Welcome to the end of splurge and the reality of surge. Today, law firms are less willing to carry boatloads of associates on the payroll while waiting for the next big deal or case. And that is partly because corporate law departments are tightening their own spending.

“We like the flexibility of being able to build up quickly and then reduce your work force quickly and be more responsive to supply-and-demand cycles,” says John McLeod, Crowell & Moring’s managing partner.

Some firms hire contract lawyers directly, while others hire temp lawyers from agencies. Many mix the two.

The legal niche in the temporary staffing industry has been growing by double digits annually since 2001, in part because of belt-tightening in the economic slowdown and in part because of growing acceptance of them.

In 2001-02, the growth rate for temporary legal staffing was about 4.5 percent, according to a survey by Staffing Industry Analysts Inc. Since then, the rate has ranged from 11 percent to 15 percent, including nonlawyer legal staffing. The survey predicts legal staffing will grow from $800 million during those years to $1.4 billion in 2006.

“It’s been one of the fastest-growing segments in the industry in recent years,” says Barry A. Asin, executive vice president of Staffing Industry Analysts Inc. “There has been an ongoing long-term trend of acceptance among professional positions, and certainly law firms are no longer immune to economic forces, making everyone more competitive and flexible.”

Acceptance came first in corporate law departments, which have encouraged outside law firms to rely more on contract or temp lawyers. In a 2003 survey of general counsel by legal consultant firm Altman Weil Inc., companies reported spending an average of $14,999 per contract lawyer the previous year. In 2004, that jumped to $26,243.

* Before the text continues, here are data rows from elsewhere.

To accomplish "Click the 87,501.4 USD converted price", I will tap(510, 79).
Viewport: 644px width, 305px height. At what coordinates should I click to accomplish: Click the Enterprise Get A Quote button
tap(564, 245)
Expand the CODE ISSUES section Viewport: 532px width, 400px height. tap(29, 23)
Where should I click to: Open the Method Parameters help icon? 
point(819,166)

“At first everyone was skeptical about the quality of contract lawyers,” says Daniel J. DiLucchio Jr., a principal with Altman Weil. “Then they found they were getting high-quality people who just didn’t want full-time work or life in a law firm.”

Getting the Job Done

Acceptance came early for law firms doing work for E.I. du Pont de Nemours & Co. DuPont began winnowing out several hundred of its law firms in the early 1990s, and now just 42 firms remain.

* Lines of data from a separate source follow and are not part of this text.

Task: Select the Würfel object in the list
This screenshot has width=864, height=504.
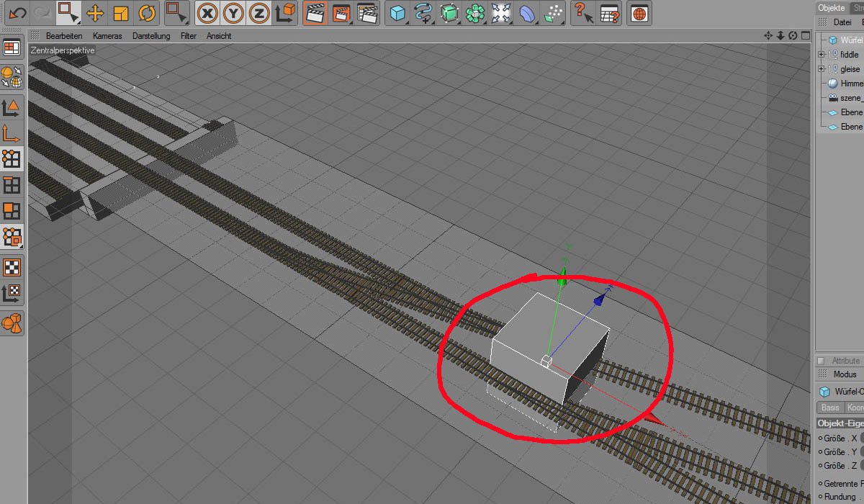Action: tap(851, 40)
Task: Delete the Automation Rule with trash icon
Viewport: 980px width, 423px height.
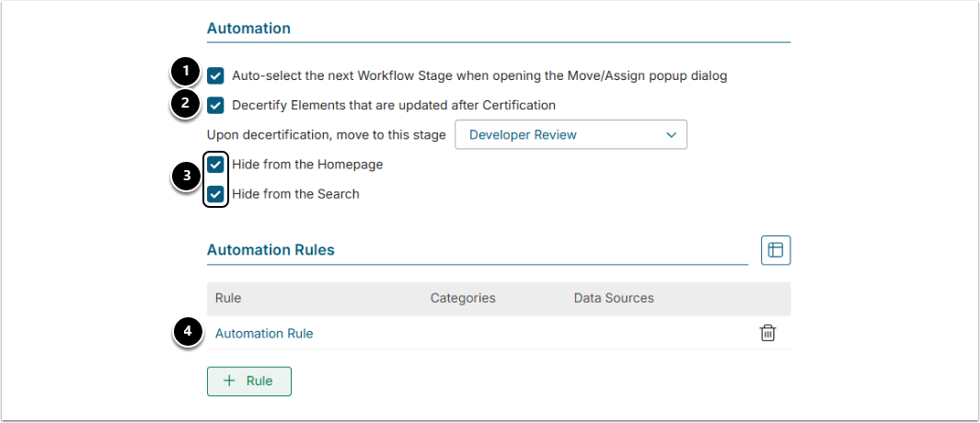Action: click(767, 333)
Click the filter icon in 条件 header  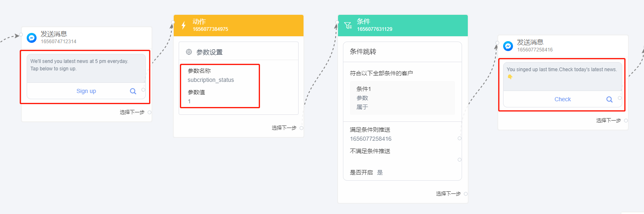pyautogui.click(x=348, y=26)

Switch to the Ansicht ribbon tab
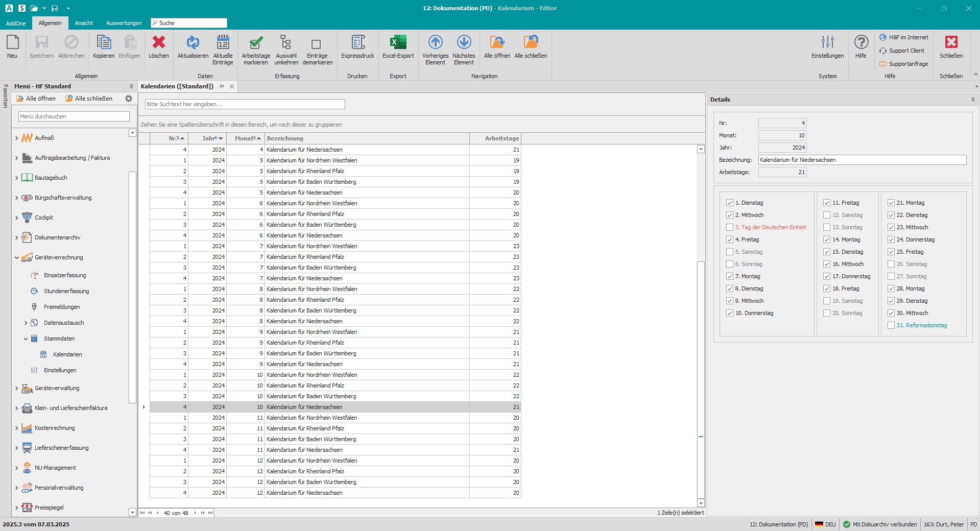click(x=84, y=23)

“We look at litigation strategy and resources needed to get the job done, and bring the whole discussion about temp lawyers way up front before a firm throws a large number of associates at a problem,” says Thomas L. Sager, DuPont’s assistant general counsel. Some law firms or in house shops hire contract lawyers directly, often paying hourly rates. Since the late 1990s, the number of temporary legal staffing companies has exploded, and more and more firms fill surge capacity with their help. Many of those companies now offer insurance, vacation and other benefits to the temp lawyers. At the low end, contract lawyers make $25 to $30 an hour, with document review usually bringing $30 to $40, says Robert J. Murphy Jr., president of Assigned Counsel Inc., which has offices in several regions. Some specialized temp lawyers get $100 an hour or more.

One word explains much of the increasing need for bodies in litigation: e-mail. Every nanobyte must be reviewed to determine what is responsive, privileged or irrelevant. It’s the kind of job that contract lawyers often do.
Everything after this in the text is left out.